INPUT FOR THIS TASK ->

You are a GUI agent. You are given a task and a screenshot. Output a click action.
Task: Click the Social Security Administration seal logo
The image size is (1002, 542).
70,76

==

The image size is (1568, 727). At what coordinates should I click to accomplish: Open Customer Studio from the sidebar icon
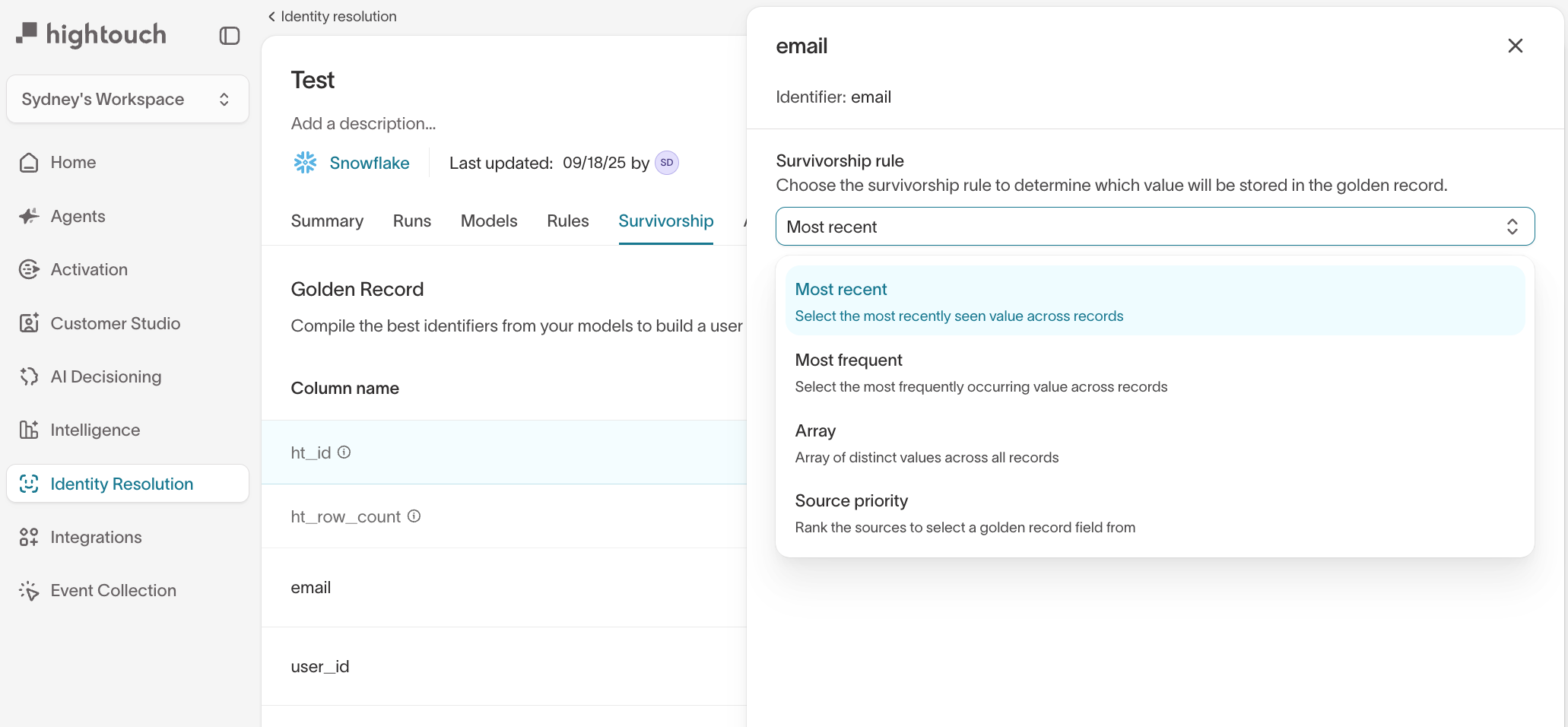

GOAL -> List each line above that contains the word "size", copying every such line in full.

EXERCISE OUTPUT ->
The image size is (1002, 542).
The image size is (1568, 727). At what coordinates should I click to accomplish: Open Customer Studio from the sidebar icon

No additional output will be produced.